Dass Nordrhein-Westfalen bundesweit den langsamsten Ausbau hat, ist das traurige Verdienst eines Ministers, der stets ein schöner Meister der geschwungenen Rede ist. „Minister Schönsprech“ wird er oft genannt, aber nicht weil er so schön spricht,
sondern weil er die Verhältnisse besser und positiver beschreibt, als sie tatsächlich sind, immer die Flucht nach vorne antritt und ein blamables Arbeitsergebnis, eine blamable Bilanz mit Zahlendrehereien und Schönredereien zu rechtfertigen und zu kaschieren versucht.
Beginnen wir unser Resümee im Jahre 2005: Die rot-grüne Bundesregierung hat damals bundesgesetzlich geregelt und mit dem TAG festgelegt, dass wir bis zum Jahre 2010 einen Versorgungsausbau von 20 % brauchen. Die rot-grüne Landesregierung hat daraufhin mit Trägern und Kommunen ein
Ausbauprogramm über 25.000 Plätze vereinbart. Das gerät hier immer leicht in Vergessenheit. Wissen Sie, warum? – Weil dieser Familienminister Laschet dieses Programm in Höhe von 25.000 Plätzen bei Regierungsübernahme sofort einkassiert hat. Das ist sein erster eklatanter Fehler, den er gemacht hat.

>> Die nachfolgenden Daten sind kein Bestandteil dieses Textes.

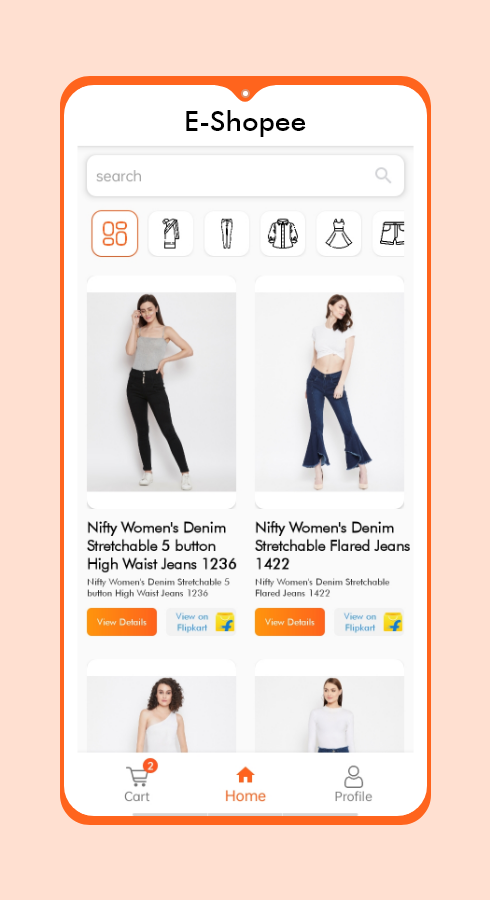The image size is (490, 900).
Task: View Details for Flared Jeans 1422
Action: [x=290, y=622]

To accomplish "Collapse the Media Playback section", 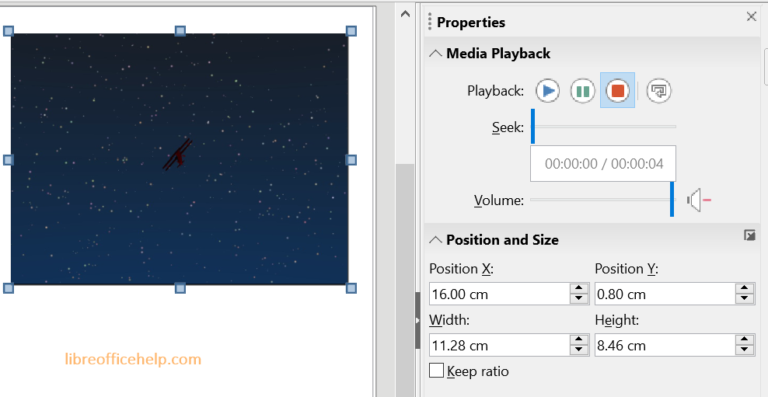I will pos(435,53).
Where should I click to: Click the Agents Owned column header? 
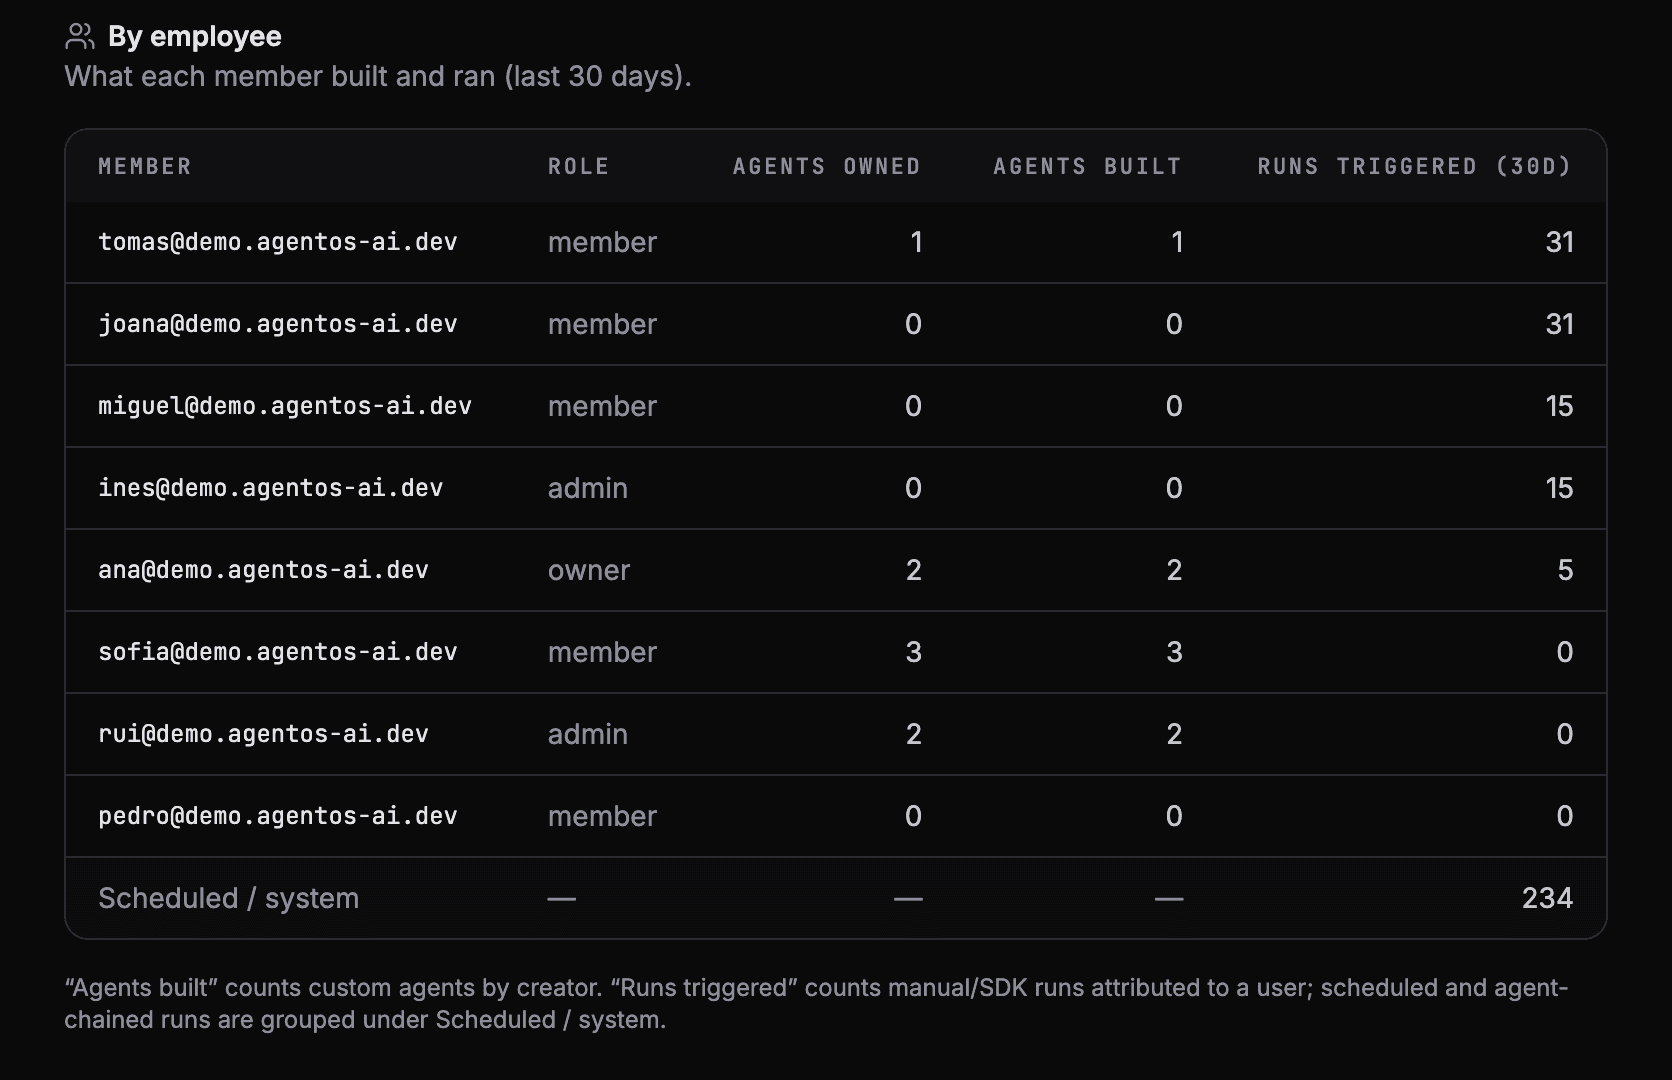826,166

Sein zweiter eklatanter Fehler ist das sogenannte Kinderbildungsgesetz, das berühmte KiBiz. In dieses KiBiz hat er hineingeschrieben, dass die U3Plätze/Krippenplätze gedeckelt seien. Dieser Deckel – man muss es noch einmal sagen – existiert weiterhin. Zwar wird er jedes Jahr angehoben; aber weil er weiter existiert, kann keine Kommune sicher sein kann, dass er im nächsten Jahr wieder angehoben wird. Das obliegt nämlich der Haushaltslage. Das ist „Bildung nach Kassenlage“.